78御城将棋の定義 -2014.08.01-

 江戸時代、将棋界で最高の晴れがましい行事といえば、御城将棋である。よく現在の名人戦にたとえる。「最高の栄誉」という点では、名人戦に匹敵するが、いまの名人戦は選手権戦だから、ほんとうは違った性格の行事である。

 出場者は、大橋本家、同分家、伊藤家の当主と嫡男に限られていた。この三家は、「将棋役」という役名で禄を受ける。いまの国家公務員で「二十石?人扶持」を給されているから、下級公務員ということになろう。

 御城将棋とは、定義をすれば、徳川幕府の年中行事の一つであって、毎年十一月十七日、将棋三家の者は囲碁方と盤を並べて、江戸城内の黒書院で将軍家に将棋を披露することをいう。だから、対局を披露することを「出勤」といった。

 黒書院は、白書院や大広間とともに、幕府の公式儀式に用いられる重要な部屋である。上段の間と下段の間とがあり、下段の間の先には十八畳敷の縁頬がある。

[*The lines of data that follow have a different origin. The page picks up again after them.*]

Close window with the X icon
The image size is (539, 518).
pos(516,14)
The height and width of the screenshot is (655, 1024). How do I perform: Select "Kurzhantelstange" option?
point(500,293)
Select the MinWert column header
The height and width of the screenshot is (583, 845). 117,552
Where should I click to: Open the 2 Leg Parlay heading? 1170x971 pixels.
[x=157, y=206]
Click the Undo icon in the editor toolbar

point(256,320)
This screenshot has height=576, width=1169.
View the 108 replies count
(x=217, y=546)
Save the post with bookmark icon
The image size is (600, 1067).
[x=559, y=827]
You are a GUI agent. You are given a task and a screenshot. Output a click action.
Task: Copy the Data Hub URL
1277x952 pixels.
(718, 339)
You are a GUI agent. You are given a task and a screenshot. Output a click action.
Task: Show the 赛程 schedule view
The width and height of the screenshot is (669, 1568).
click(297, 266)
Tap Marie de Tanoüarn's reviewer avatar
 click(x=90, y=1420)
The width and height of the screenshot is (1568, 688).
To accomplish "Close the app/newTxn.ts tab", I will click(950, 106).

 碁の歴史を書いた『坐隠談叢』は、上覧図を掲げ、対局者は下段の間、将軍は、上段の間で観戦すると説明する。それに基づいて「御城碁手合模型」を作り、展覧会などにも展示するのを見たことがある。

 大変な誤りをおかしている。

 『本因坊家略紀』には、「御黒書院緑頬へ罷出」と書くし、『将軍徳川家礼典録』にも、将軍は、午上刻、御黒書院に出御、御下段御着座上覧これあり、老中、若年寄も出席」と書く。

 その記述の通り、将軍は、下段の間で観戦し、出勤者は、庭に面した十八畳敷の縁頬に盤を並べて対戦した。

 幸い、将軍方の『御城将棊留』に、寛政十二年の対局図が載せてある。それらの資料を参考にして、御城将棋の対局図を再現すれば、別掲のようになる。

 御城将棋の行事は、いつ始ったかは記録に明らかでない。すでに、寛永八年、十二年、十四年に「碁将棋御覧」という記録がある。享保元年に八代将軍吉宗が出した布令にも、「寛永の御吉例により」とあるところから、寛永時代に始ったと見てよいだろう。

 さらに、寛永二年(一六六二)、碁、将棋の徒は、寺社奉行の所属となった。そのころより、年中行事の一つとして制度化されたのであろう。

 御城将棋の棋譜を留める将棋三家の記録は、『御城将棊留』『柳営対局集』『無外題御城将棋』として伝える。岡田乾洲という人の手写本である。

 初めのころは、黒書院で実際に対局して見せた。それでは時間が掛りすぎるというので、寛文十二年以降は、内調(下指しともいう)の制をとり、予め対戦しておいた将棋を式日に披露するようになった。

 天保九年の記録によると、将棋三家は内調について、しばしば月番の寺社奉行と事務打合せをした。関係方面に差出す「棋譜書上」は十八通の多きを要したとも書いている。

 お役所仕事というものは、昔も煩瑣でスローモーであったらしい。